Las sandalias mojadas

Las sandalias mojadas

Cuando llegué a la calle Colibrí me detuve en la esquina más próxima a la residencia de Edelmira; caminé a pie hasta la casa No. 15.  No tuve que tocar el timbre: Edelmira estaba afuera con una manguera en las manos regando el jardín.  –Buenos días, soy el agente de bienes raíces que le visitó por el anuncio de venta. –Ah, como está; tengo su tarjeta señor Tizol; pensaba llamarle para conocer de las operaciones de esa compañía inmobiliaria. –Yo vine para saber si usted tiene el título de la propiedad en regla y el plano del solar; si es así, podemos entregar los papeles al notario y formalizar la compra.

 –Entre y siéntese; no hablemos en la calle.  La viuda recogió la manguera con agilidad, sacudió sus manos y tiró la regadera sobre la grama.  Se apartó de la puerta para dejarme pasar primero.  Ocupé el mismo sillón donde me senté durante mi primera visita. –El señor Caperuzo está dispuesto a pagar la cantidad que pide por la casa.  Debemos establecer la fecha aproximada en que usted podrá desalojar la vivienda.  Recibirá el pago en cheque certificado, en una sola suma.  La viuda Edelmira, con blusa azul claro, pantalones de vaquero y sandalias, me pareció más joven que cuando la vi por primera vez.

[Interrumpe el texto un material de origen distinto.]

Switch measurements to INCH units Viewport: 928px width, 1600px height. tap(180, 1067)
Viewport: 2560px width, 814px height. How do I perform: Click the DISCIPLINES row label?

–Ayer hablé con mi abogado para sacar duplicados de los títulos y papeles de la casa; antes de iniciar la venta quiero conversar con el cura de esta parroquia; fue quien asistió a mi marido en sus últimos días; me ha llamado por teléfono porque desea verme.   –A propósito de su marido, usted me dijo que con la casa dejaría algunos escritos o memorias que él redactó.  –Sí, claro que lo recuerdo; también esto lo arreglaremos después que vea al padre Servando.

–Doña Edelmira, he conocido a ese sacerdote hace dos días.  Es un hombre de indomable carácter; goza del aprecio de los vecinos de esta zona.  Me dijo que su esposo era una persona honrada, de conducta intachable con su trabajo, amigos y familiares.  Edelmira apretó los labios mientras yo hablaba, al tiempo que abría sus negros ojazos asombrados; con ambas manos separaba nerviosamente la yerba mojada de sus sandalias.